The UW is pursuing new ways to support first-generation students, says Michaelann Jundt, associate dean of undergraduate academic affairs. Steps like offering families financial assistance to travel to campus for orientation could go a long way toward helping first-gens feel like they belong. OMA&D also provides services like tutoring and one-on-one advising for about 3,500 first-gen students of all backgrounds. The office also connects first-gen students with peers and mentors who have similar interests.

Last November, the UW participated in the national First Generation College Celebration. Embracing the notion, OMA&D handed out some 2,000 buttons campus-wide declaring, “I am first-generation.” The celebration invited faculty and staff to identify themselves as first-generation to students and offered them a chance to find others on campus—including staff and professors—who were also the first in their families to go to college.

“It sends a message to those first-gen students to look where these people ended up—that you, too, can do it,” says Rickey Hall, vice president for minority affairs and diversity and university diversity officer. Hall is also first-gen.

Danica Miller says she felt isolated as a first-gen undergraduate at Western Washington University and later as a graduate student at Fordham University in New York.
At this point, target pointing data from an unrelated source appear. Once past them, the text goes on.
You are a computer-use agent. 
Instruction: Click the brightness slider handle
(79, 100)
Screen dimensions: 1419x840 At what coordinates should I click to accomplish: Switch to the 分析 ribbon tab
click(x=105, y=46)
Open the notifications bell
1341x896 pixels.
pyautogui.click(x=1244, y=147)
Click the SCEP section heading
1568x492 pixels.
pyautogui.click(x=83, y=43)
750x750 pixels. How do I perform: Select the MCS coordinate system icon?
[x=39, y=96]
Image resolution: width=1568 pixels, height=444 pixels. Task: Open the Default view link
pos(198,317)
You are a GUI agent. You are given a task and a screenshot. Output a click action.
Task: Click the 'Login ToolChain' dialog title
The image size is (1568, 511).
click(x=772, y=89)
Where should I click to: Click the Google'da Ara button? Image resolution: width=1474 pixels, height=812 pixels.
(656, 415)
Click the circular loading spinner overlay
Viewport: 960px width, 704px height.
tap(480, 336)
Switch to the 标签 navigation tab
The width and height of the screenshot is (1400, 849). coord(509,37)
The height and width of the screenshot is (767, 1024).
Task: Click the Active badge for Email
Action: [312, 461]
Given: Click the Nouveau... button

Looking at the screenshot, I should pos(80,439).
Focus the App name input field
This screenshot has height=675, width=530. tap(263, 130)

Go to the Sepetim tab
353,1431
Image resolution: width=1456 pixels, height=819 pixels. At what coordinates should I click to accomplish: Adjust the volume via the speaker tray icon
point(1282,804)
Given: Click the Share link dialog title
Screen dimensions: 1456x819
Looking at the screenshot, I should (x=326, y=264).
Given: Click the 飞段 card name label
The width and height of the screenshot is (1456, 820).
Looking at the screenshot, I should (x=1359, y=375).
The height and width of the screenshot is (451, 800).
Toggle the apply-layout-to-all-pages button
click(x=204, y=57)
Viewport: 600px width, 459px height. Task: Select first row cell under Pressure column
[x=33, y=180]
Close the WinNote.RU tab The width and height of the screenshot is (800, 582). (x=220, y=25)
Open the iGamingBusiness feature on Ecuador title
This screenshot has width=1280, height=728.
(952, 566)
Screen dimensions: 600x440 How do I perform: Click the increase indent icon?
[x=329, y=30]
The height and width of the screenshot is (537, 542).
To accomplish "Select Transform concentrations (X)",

Today, Miller, a member of the Puyallup Tribe, teaches American Indian Studies at UW Tacoma. “If there were things that I didn’t know—and I see this all of the time with my students—I assumed it was me,” Miller says.

To address that alienation and apprehension first-gen students sometimes experience about

their place at the University, Miller makes a point at the end of each semester to let students know she is available to review law school applications or strategize about letters of recommendation.

“For me that’s part of the sort of privilege of being a first-generation prof,” Miller says. “They just need somebody to validate that they’re amazing.”

First-gens like Marcus Johnson, ’13, UW Bothell, bring a variety of identities and expectations to graduate school. Now, while navigating toward his Ph.D. in communication, he’s part of a community of leaders lighting the way for future first-gens.

Like Miller, Marcus Johnson is a first-gen who brings a variety of identities and experiences to college. Now a 39-year-old Ph.D. student in communication, Johnson thinks of himself a bridge between his family and higher education—not just as a first-generation college student, but also as a black man who grew up in Seattle’s Yesler Terrace public housing project.

He had to push past the limited expectations for those who do not fit the stereotype of college-bound students. At Cleveland High School, Johnson was assigned to special-education classes for unspecified behavioral issues. As a result, he says,  when  he decided  to go to college, he had to teach himself algebra and calculus. He also learned on his own how to fill out a college application, all the while  working  and  caring  for his daughter and his nephews.

First-generation graduate students have an even steeper hill to climb, coping with impostor syndrome, greater financial challenges, and the complex norms and culture of graduate school.

Recognizing these things, the Graduate School has started a program to create visibility for first-generation graduate students, faculty and campus leaders. The program helps students meet other first-gens through social events and workshops, reducing the stigma of being first- gen by highlighting students’ strengths and diverse experiences.

“It’s not just about being first-gen. It’s about being a father, being a black male,” says Johnson. “There are multiple layers to my identity that I have to deal with every day when I step foot here.”